Amy scuttled out of her apartment with broom and dustpan full of shattered glass, slender green stems of daisies cut and tangled in shards and slivers of broken glass.
“Oh, hi. I’m sorry. Look what happened. It was an accident. I have to go clean it up. Say,” Amy said to me, “thank you very much. But maybe you shouldn’t leave me any more flowers.”
Finally, we come to the windows. Each window is about seven feet high and three and a half feet wide. The windows must be twice as high as they are wide because each window-pane length is twice its width. This is clear from the way that they are laid, two horizontally each measuring the width of both the other two, which are standing vertically. The height of the window is made of the lengths of two horizontal and one vertical pane, the width by simply one horizontal pane. So the windows must be twice as high as wide. I believe they are seven feet high, and therefore three and a half feet wide.

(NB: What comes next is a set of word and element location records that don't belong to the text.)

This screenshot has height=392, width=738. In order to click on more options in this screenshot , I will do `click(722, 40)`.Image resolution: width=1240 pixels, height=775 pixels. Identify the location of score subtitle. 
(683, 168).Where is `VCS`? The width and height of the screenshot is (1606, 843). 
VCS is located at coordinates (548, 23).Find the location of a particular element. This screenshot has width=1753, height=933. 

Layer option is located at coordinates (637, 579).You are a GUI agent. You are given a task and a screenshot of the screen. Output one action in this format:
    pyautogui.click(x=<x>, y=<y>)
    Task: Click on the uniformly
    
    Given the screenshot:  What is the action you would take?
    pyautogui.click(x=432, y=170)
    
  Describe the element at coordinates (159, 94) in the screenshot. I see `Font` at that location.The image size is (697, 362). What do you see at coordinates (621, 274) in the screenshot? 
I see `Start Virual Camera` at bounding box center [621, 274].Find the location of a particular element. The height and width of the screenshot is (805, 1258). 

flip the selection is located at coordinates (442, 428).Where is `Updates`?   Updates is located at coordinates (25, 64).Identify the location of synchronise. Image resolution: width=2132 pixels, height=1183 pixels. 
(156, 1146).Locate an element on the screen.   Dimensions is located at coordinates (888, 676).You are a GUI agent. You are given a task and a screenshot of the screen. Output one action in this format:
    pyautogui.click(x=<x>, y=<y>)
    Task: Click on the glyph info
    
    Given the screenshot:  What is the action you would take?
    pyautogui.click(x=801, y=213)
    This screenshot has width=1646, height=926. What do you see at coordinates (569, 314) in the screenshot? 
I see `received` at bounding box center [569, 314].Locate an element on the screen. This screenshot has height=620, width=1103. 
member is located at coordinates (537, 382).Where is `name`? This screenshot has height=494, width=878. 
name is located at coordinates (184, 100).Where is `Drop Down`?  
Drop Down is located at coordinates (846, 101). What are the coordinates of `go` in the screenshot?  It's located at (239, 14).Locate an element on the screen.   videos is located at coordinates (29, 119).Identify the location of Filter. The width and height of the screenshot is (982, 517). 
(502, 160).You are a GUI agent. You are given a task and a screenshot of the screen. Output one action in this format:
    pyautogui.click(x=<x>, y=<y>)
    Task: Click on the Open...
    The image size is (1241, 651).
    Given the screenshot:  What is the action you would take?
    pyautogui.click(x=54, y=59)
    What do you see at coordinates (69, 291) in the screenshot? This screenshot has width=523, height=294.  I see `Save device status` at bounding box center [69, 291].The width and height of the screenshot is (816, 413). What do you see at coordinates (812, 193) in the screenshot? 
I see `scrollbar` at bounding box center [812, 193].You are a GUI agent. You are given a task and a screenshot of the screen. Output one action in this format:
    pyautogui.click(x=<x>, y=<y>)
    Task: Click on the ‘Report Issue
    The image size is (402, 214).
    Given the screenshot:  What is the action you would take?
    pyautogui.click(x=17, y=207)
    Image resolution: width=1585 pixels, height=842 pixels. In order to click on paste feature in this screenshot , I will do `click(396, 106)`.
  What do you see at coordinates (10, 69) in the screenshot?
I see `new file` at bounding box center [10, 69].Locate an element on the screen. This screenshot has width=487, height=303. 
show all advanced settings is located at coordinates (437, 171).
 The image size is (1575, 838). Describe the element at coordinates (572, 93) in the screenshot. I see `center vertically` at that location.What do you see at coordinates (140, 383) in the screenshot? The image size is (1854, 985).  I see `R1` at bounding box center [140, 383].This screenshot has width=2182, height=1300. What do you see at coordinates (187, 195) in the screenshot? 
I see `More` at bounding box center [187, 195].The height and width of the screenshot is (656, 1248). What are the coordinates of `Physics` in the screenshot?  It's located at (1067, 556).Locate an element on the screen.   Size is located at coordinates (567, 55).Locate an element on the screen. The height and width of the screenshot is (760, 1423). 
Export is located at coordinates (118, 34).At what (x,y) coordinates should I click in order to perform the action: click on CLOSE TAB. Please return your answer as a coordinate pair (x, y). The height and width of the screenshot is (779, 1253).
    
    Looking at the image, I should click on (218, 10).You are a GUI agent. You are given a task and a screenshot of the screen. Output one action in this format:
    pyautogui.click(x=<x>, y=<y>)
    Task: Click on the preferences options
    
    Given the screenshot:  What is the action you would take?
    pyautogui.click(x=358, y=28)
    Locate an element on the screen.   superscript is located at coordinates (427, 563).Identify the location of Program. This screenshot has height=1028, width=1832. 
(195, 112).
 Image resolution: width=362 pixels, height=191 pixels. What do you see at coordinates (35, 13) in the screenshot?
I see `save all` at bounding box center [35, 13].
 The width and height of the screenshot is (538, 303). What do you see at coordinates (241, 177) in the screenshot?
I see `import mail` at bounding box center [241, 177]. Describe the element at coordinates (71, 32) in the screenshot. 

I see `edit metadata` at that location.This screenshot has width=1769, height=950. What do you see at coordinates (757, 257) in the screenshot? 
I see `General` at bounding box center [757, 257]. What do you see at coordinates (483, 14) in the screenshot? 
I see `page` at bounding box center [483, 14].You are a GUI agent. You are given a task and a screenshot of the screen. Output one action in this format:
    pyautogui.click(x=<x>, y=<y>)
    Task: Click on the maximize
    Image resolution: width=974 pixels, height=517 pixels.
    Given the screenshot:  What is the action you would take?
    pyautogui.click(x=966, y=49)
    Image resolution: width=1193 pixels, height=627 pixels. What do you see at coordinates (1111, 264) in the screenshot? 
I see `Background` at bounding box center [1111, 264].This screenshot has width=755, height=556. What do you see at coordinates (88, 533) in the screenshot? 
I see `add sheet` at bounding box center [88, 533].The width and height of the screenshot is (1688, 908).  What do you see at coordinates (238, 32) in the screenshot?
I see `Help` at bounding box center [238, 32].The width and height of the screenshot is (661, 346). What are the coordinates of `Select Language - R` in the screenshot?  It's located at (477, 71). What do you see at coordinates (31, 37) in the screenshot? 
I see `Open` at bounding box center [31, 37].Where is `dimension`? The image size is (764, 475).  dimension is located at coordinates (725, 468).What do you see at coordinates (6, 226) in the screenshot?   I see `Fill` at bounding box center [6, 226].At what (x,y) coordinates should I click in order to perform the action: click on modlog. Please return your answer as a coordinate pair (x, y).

Each window is separated from its neighbors by a brick wall. And Amy said pensively, “I like it.” Each brick wall, except the leftmost, which is larger than the others because it forms the corner of the building, each brick wall between windows is three and a half brick lengths wide. “I can leave the dishes overnight. I don’t have to cook dinner if I don’t want to. I take hour-long baths.” These walls also contain layers of bricks laid sideways and end-wise which measure about eight sides, or eleven ends. She looked at the keys in her hand, then back up at me and smiled, a sad smile. The old apartment house was full of wood and dust and shadows.
“Bitch,” he had screamed. “Whore.” Mrs. Lunt from 22 looked me in the eyes, then moused back into her room. “Slut,” he screamed. Even in summer sunlight never reached into the entrance hall.
The woman reading the book has left. The room is empty. At his computer the man with the beard is hunched and hard at work. But now he leans back, stretches one arm behind his head and with his other hand rubs his chin. A little while later Amy moved away. The winter evening light has softened now and I cannot make out any more or even tell the color of the bricks.